Git is the most widely used VCS by a very wide margin. It was created by Linus Torvalds in 2005 to manage the Linux kernel — a project with thousands of contributors scattered across the world — after the previous tool the kernel used became unavailable. The constraints of that project shaped Git’s design: it had to be fast, fully distributed, and robust against corruption.

Distributed version control

Older systems like CVS and Subversion are centralized: there is one server that holds the project’s history, and every developer connects to it to commit, view history, or fetch changes. Lose the server, lose the history.

Git is distributed. Every copy of a Git repository contains the entire history of the project. When you clone a repository, you do not just download the latest files — you download every commit, every branch, every tag, all the way back to the first commit. You can work offline, view history, create branches, and commit, all without a network connection. When you reconnect, you synchronise with others.

This property is the single most important thing to internalise about Git. The history lives on your machine, not on a server somewhere. GitHub is convenient, but it is not Git — Git would work perfectly well if GitHub disappeared tomorrow.

Git vs. GitHub

This distinction trips up almost every beginner, so it is worth stating plainly:

Git is a program you install on your computer. It tracks changes to files. It is free and open source. It runs entirely on your machine.
GitHub is a website (owned by Microsoft) that hosts Git repositories online so people can collaborate on them. GitLab and Bitbucket are competing services with the same idea.

You can use Git without ever creating a GitHub account — many private projects do exactly that. You cannot use GitHub without Git, because the underlying technology GitHub stores and serves is a Git repository.

A useful analogy: Git is to GitHub what email is to Gmail. Email is a protocol; Gmail is one company’s website that happens to speak that protocol.

The core vocabulary

Five words show up everywhere in Git. Get comfortable with them now, even before running any commands.

Repository (or “repo”). A folder whose contents Git is tracking. Technically, it is the folder plus a hidden .git subfolder where Git stores all the history and metadata. You can have as many repositories on your machine as you like — each project gets its own.

Commit. A saved snapshot of the project at a single point in time. Each commit has a unique identifier (a 40-character hash like a1b2c3d...), an author, a date, and a short message describing what changed. The history of a Git project is a chain of commits, each pointing to its parent.

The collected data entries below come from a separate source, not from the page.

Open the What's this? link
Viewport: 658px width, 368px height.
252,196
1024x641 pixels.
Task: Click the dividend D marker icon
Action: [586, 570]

Branch. A movable pointer to a particular commit. Branches let you work on multiple things in parallel — a new feature, a bug fix, an experiment — without those changes interfering with each other. Every repository starts with one branch (traditionally master, now usually main).

Remote. A version of your repository hosted somewhere else — usually on GitHub or a similar service. The remote named origin is the default name for the place you cloned from, but you can have multiple remotes and name them anything.

Working tree. The actual files in your folder — the ones you see in your editor and modify as you work. Git compares the working tree to its internal history to figure out what has changed.

You will see all five of these in the next post when we run our first commands. For now, just file them away.

The three areas

Git’s defining mental model is the three areas a file can live in. This is genuinely the thing to understand.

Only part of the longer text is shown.